_Textblock_
####################

# DOS-Fenster schließt sich sofort



## honeyboy (15. Februar 2004)

hi leutz,

ich will jetzt in die C++-Programmierung einsteigen und hab mir jetzt mal ein Buch besorgt ("C++ in 21 Tagen").
Funktioniert auch alles wunderbar, nur habe ich das Problem, dass sich beim Starten meiner kompilierten Dateien ein DOS-Fenster öffnet (das is ja auch noch gut so  ), das sich aber sofort wieder schließt. Ich habe also ein einfaches "Hello World"-Program, das ich kompiliere und ausführe. Es öffnet sich ein DOS-Fenster, "Hello World" erscheint auch, aber ich kanns nicht lesen, da das Fensterchen nichtmal ne halbe Sekunde offen bleibt.
Wenn ich jetzt zum Beispiel ein Program habe, bei dem ich eine Eingabe verlange, wird der Code bis dorthin ausgeführt, ich gebe zwei Zahlen ein, und das Program läuft weiter, schließt sich aber nach der letzten Codezeile sofort und ohne zögern  

Ich arbeite unter Win 98 (SE) und mit "Dev-C++" (wobei ich kaum glaube, dass es am Compiler liegt...). Wäre nett, wenn mir jemand helfen könnte, dieses Problem zu lösen.

mfg
honeyboy

(P.S.: Ist nicht nur bei meinen eigenen Programmen so, sondern auch wenn ich beispielsweise über "Ausführen" DOS-Programme starten will...)


----------



## won_gak (15. Februar 2004)

####################

_Koordinatendaten der Elemente_
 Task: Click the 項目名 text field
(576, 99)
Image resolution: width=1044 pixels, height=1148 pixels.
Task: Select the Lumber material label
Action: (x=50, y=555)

####################

_Aufgaben_
A. Beantworte anhand des Forumsbeitrags zum DOS-Fenster die folgenden Fragen:
(i) Welches Buch hat sich honeyboy besorgt?
(ii) Unter welchem Betriebssystem arbeitet honeyboy?
(iii) Mit welchem Programm wird kompiliert?
B. Übersetze den folgenden Satz aus dem Forumsbeitrag zum DOS-Fenster ins Englische: „Wäre nett, wenn mir jemand helfen könnte, dieses Problem zu lösen.“
C. Stimmen die folgenden Aussagen mit dem Forumsbeitrag zum DOS-Fenster überein? Antworte jeweils mit Ja oder Nein und zitiere die entscheidende Textstelle wörtlich.
(i) Das Fenster bleibt etwa zwei Sekunden lang geöffnet.
(ii) Das Problem tritt auch bei DOS-Programmen auf, die über „Ausführen“ gestartet werden.
(iii) honeyboy vermutet die Ursache im Compiler.

_Lösungen_
A.
(i) „C++ in 21 Tagen“
(ii) Win 98 (SE)
(iii) Dev-C++

B. It would be nice if someone could help me solve this problem.

C.
(i) Nein: „da das Fensterchen nichtmal ne halbe Sekunde offen bleibt“
(ii) Ja: „Ist nicht nur bei meinen eigenen Programmen so, sondern auch wenn ich beispielsweise über "Ausführen" DOS-Programme starten will“
(iii) Nein: „wobei ich kaum glaube, dass es am Compiler liegt“